Task prompt:
Produce a copy of every line in the records that holds the string "agent".

Records from a data source
+++

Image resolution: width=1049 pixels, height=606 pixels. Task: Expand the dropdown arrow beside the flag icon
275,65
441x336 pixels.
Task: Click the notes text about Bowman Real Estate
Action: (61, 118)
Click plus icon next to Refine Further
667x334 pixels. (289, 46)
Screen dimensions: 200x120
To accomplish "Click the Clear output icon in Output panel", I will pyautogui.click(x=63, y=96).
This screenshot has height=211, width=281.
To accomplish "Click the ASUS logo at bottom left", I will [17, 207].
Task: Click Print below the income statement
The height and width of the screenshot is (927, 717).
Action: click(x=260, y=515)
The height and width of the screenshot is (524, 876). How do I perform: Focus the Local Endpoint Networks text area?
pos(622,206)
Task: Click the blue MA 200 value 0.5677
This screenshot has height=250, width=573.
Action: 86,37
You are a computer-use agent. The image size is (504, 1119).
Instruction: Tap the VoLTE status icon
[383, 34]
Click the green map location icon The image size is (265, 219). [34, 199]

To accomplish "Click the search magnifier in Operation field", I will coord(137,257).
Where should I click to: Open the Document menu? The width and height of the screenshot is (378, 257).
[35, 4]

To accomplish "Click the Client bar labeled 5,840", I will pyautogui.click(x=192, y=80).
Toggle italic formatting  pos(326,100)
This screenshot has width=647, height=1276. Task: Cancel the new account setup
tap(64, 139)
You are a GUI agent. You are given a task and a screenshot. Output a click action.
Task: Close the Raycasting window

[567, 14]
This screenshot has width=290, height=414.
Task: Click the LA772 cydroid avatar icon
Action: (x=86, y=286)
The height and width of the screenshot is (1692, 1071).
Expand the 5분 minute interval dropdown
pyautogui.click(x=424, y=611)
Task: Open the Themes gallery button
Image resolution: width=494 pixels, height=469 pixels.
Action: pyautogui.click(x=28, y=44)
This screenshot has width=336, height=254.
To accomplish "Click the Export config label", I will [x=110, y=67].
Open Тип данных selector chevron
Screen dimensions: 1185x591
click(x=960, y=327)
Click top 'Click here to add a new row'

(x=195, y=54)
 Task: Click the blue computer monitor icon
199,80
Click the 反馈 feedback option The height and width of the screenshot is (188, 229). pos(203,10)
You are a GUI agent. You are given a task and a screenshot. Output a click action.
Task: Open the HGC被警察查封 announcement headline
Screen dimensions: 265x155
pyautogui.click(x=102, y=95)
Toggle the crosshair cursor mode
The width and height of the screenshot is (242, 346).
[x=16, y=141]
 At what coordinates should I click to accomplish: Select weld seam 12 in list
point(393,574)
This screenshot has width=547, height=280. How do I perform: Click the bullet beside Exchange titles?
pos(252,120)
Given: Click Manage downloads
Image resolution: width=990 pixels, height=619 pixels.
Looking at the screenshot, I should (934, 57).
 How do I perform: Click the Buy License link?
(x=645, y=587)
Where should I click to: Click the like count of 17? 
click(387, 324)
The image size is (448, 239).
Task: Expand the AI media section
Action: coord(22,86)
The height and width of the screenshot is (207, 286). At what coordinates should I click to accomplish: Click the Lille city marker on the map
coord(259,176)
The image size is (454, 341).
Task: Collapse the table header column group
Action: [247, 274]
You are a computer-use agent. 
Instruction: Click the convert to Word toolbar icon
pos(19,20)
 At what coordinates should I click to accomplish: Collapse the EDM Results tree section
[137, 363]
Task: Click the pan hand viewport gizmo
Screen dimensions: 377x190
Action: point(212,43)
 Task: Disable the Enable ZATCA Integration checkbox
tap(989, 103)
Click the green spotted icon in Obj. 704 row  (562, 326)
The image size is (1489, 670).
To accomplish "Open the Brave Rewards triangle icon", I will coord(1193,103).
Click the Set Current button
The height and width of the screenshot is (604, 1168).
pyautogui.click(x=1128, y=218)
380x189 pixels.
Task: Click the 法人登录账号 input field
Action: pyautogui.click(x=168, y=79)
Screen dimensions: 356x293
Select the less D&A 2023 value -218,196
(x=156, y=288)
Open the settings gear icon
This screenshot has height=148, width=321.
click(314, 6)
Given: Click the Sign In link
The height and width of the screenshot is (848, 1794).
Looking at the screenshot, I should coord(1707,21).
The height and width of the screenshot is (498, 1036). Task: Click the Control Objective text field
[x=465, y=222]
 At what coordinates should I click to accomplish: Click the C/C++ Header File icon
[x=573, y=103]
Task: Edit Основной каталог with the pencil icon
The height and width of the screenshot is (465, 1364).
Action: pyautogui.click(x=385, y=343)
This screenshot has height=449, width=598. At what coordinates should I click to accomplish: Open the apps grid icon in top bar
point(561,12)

+++

Solution to this problem:
You are a computer-use agent. The image size is (504, 1119).
You are a GUI agent. You are given a task and a screenshot. Output a click action.
You are a GUI agent. You are given a task and a screenshot. Output a click action.
You are a computer-use agent. 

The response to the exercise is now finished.